Collected data entries
----------------

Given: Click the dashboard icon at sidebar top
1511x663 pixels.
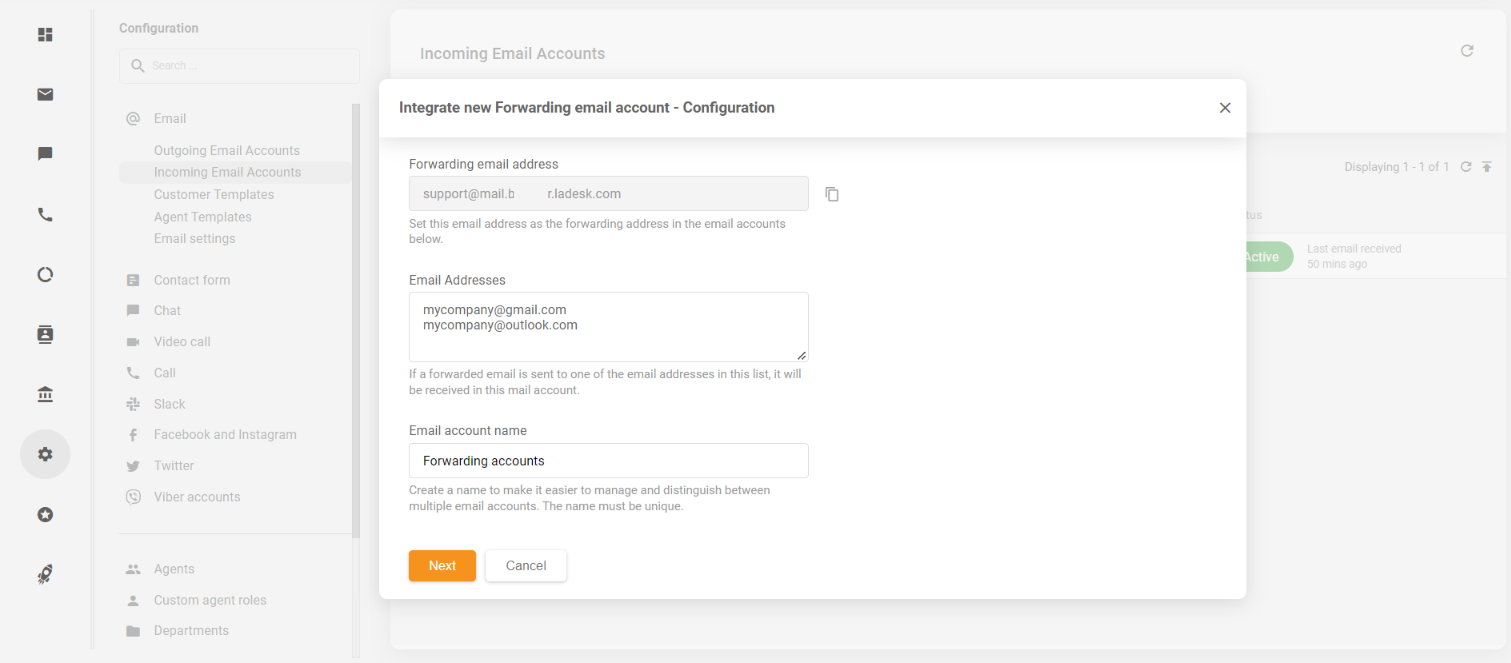Looking at the screenshot, I should click(45, 35).
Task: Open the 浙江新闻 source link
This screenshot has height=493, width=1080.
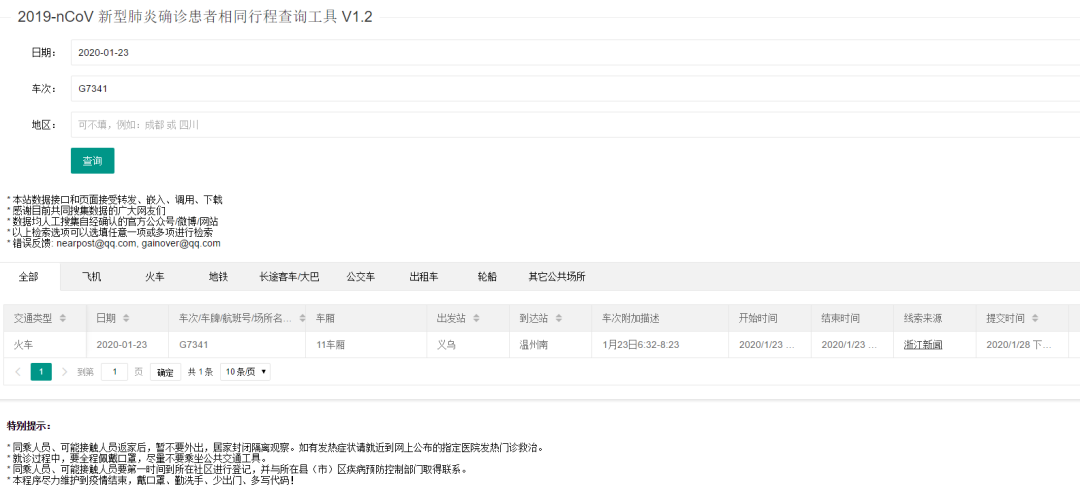Action: pyautogui.click(x=922, y=345)
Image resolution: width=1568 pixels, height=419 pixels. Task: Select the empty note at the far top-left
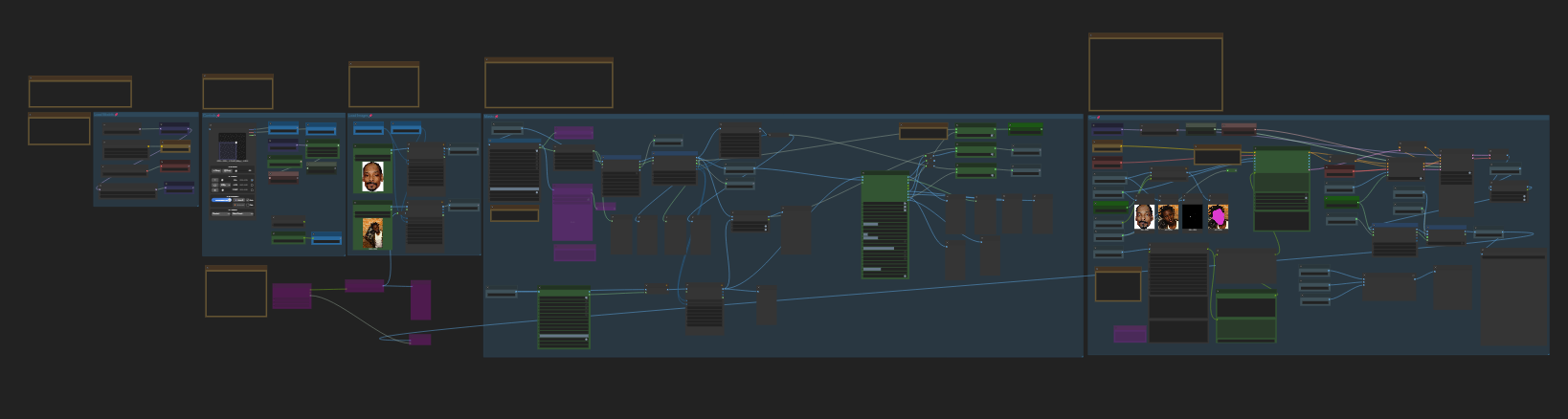(x=80, y=92)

----------------

(Problem description)
Without the pictures, return all the entries above exactly as they stand.

(Exercise answer)
Given: Click the dashboard icon at sidebar top
1511x663 pixels.
Looking at the screenshot, I should click(45, 35).
Task: Open the 浙江新闻 source link
This screenshot has height=493, width=1080.
Action: pyautogui.click(x=922, y=345)
Image resolution: width=1568 pixels, height=419 pixels. Task: Select the empty note at the far top-left
(x=80, y=92)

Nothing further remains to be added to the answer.